Many of the companies regarded as “old” tech have been struggling in recent years due to the soft macroeconomic environment and reduced corporate IT spending. Hardware producers especially have suffered as a result. Amid a mixed earnings season, Cisco Systems, Inc. (NASDAQ:CSCO) delivered results that came in above analyst expectations, dispelling some of investors’ worries as a result of soft numbers from competitors.
Third-quarter Earnings and Sector Worries
On Wednesday, Cisco Systems, Inc. (NASDAQ:CSCO) delivered its Q3 2013 report, which came in slightly ahead of the consensus. Quarterly EPS was $0.51 versus an estimate of $0.49, up from $0.48 in the year earlier period for a 6% increase. Revenue was in-line, rising 5.4% to $12.2 billion, for the ninth consecutive quarter of record revenue. Investors cheered the news, sending the stock up 8%, as many investors were worried going into the report because of poor results from competitors Juniper Networks, Inc. (NYSE:JNPR) and International Business Machines Corp. (NYSE:IBM).
Juniper Networks, Inc. (NYSE:JNPR) recently announced earnings that came in ahead of the consensus, beating by $0.05, whereas revenue came in below expectations. While this wasn’t particularly bad, it was the outlook for Q2 2013 that had investors worried. This guidance was only just able to meet the lower end of expectations, which sent the stock down on the news. However, the stock gained following Cisco Systems, Inc. (NASDAQ:CSCO)’s report.
In April, International Business Machines Corp. (NYSE:IBM)’s bleak Q1 report missed the consensus by $0.05, sending the stock plunging some 8% on the day and spooking the sector. Revenue was down 5.1% from the period a year before and 20.1% sequentially. According to many a reflection of declining business IT spending, IBM saw sales lower across the board. Hardware was hit especially hard, with a 46.1% sequential decline in revenue.

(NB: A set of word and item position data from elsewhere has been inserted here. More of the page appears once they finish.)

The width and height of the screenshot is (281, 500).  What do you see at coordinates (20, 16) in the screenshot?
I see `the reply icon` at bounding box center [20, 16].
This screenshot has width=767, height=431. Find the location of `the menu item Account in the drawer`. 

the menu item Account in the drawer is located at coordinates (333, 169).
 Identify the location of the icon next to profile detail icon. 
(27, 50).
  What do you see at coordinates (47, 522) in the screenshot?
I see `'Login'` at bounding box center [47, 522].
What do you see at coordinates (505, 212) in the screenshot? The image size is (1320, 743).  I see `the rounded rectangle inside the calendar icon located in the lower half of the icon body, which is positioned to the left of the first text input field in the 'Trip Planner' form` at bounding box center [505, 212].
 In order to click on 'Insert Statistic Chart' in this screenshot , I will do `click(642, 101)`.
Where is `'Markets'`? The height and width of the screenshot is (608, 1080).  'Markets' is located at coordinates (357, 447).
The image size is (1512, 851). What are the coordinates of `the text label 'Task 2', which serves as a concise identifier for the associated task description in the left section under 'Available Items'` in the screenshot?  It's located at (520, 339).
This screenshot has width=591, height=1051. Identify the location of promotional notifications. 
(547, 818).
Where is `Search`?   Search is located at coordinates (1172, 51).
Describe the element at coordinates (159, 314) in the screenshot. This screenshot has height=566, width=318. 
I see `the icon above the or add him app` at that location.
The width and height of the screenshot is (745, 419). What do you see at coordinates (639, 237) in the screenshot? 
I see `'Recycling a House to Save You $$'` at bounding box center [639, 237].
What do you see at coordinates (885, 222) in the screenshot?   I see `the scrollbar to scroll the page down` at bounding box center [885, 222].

Cisco Systems, Inc. (NASDAQ:CSCO)’s results benefited especially from a strong performance in cloud computing and the wireless business. Revenue from the cloud data center was up 77%, and revenue from the wireless business was up some 27%. The company is working hard on keeping its strong position in these core growth markets, and developing innovative technology to stay ahead.
The fact that US commercial business was up 13% has relieved some anxiety about reduced corporate IT spending in the US. The company’s margins furthermore were stable, with non-GAAP gross margin around 63% and up a bit from the last quarter. Not everything was positive in the report however, as the company is still facing headwinds in China expected to last several more quarters.
Valuations and Metrics
Cisco Systems, Inc. (NASDAQ:CSCO) is a fairly inexpensive stock at the moment, trading at only 12.20 times trailing earnings versus Juniper’s hefty 34.14 and IBM’s 14.02. The price-to-book is fairly low at 2.03, while the company’s gross margin of around 63% is impressive. The operating margin of around 23% is way over the 5% industry average, reflecting the company’s strong execution. Regarding the balance sheet, the company has around $16.3 billion in debt, for a total debt to equity ratio of about 30, and over $46 billion in cash. Finally, the firm has a strong operating cash flow of nearly $12 billion.